De memoria.
The Work of Memory
Just as the intellect discovers by dividing, memory preserves by gathering, so we must collect into memory what we have carefully learned.
I think this point about memory especially shouldn't be passed over right now, because just as the intellect investigates and discovers by dividing things up, so memory preserves them by gathering them together. So we must gather into memory the things to be commended to it, which we divided up in the process of learning.
Gathering into Brief Summaries
Gathering means reducing longer material to a compact summary, finding the core starting point on which the whole meaning rests.
To gather is to reduce to a brief and compact summary the things about which something was written or debated at greater length, which our forebears called an epilogue, that is, a short recapitulation of the above-mentioned points. Every treatise has some starting point, on which the whole truth of the subject and the force of its meaning rests, and to that point everything else is referred back. To seek this out and consider it and gather it in — that's what gathering means.
Return to the Source
Rather than chasing many branching streams, hold to the source, and you possess the whole.

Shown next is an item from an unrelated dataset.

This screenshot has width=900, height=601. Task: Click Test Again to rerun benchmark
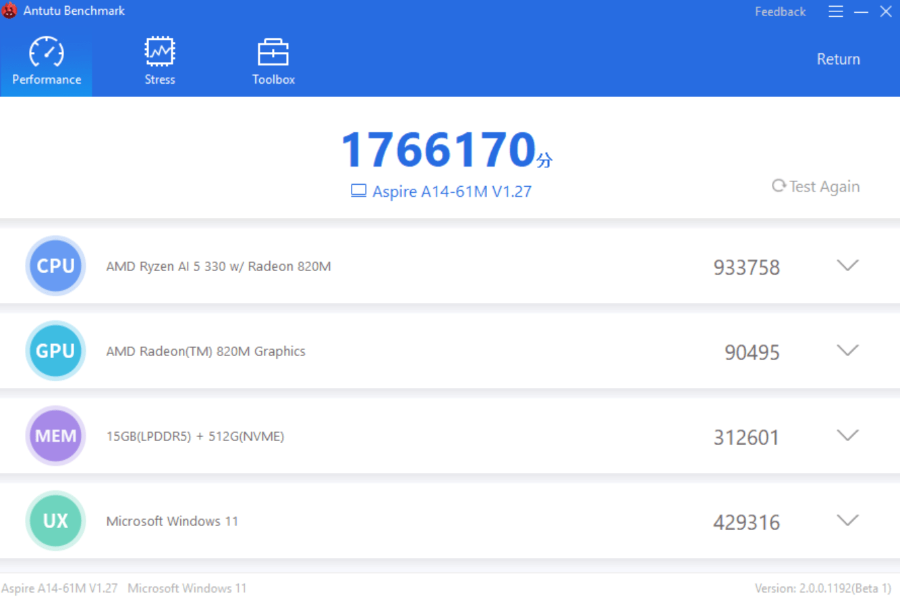click(816, 186)
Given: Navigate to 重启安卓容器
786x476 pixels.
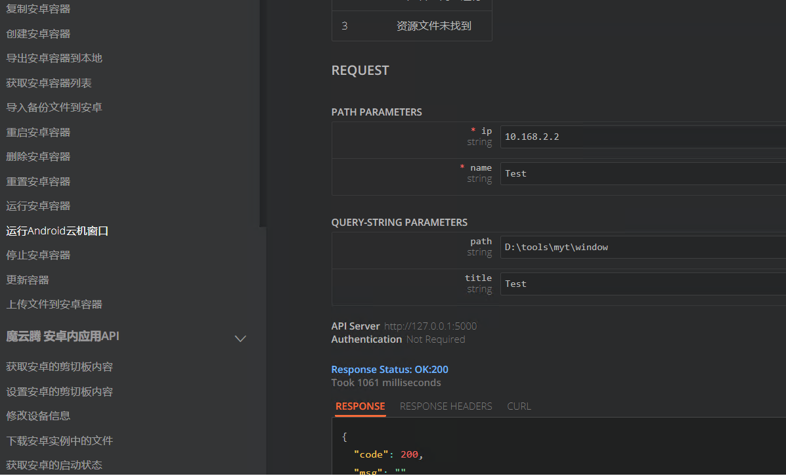Looking at the screenshot, I should pos(38,132).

There's one source and many streams — why do you follow the winding paths of rivers? Hold to the source, and you have the whole thing.
Why Brevity Serves Memory
Because human memory is dull and loves brevity, we should store away something brief and reliable from every teaching, from which the rest can later be drawn.

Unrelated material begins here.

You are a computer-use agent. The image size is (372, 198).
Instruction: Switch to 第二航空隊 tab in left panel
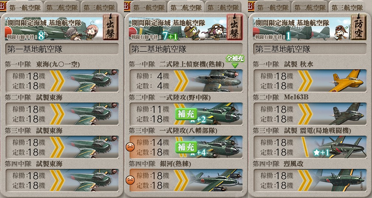(x=62, y=8)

I say this for a reason: because human memory is dull and delights in brevity, and when it's divided among many things, it becomes weaker in each one. So in every teaching we ought to gather something brief and reliable, to store away in the treasure chest of memory, from which the rest can later be drawn out when the need arises.1
Review and Retention
What is stored in memory must be frequently reviewed and brought back to the tongue, so that understanding, not mere reading, is what truly profits the learner, who needs both intelligence and memory.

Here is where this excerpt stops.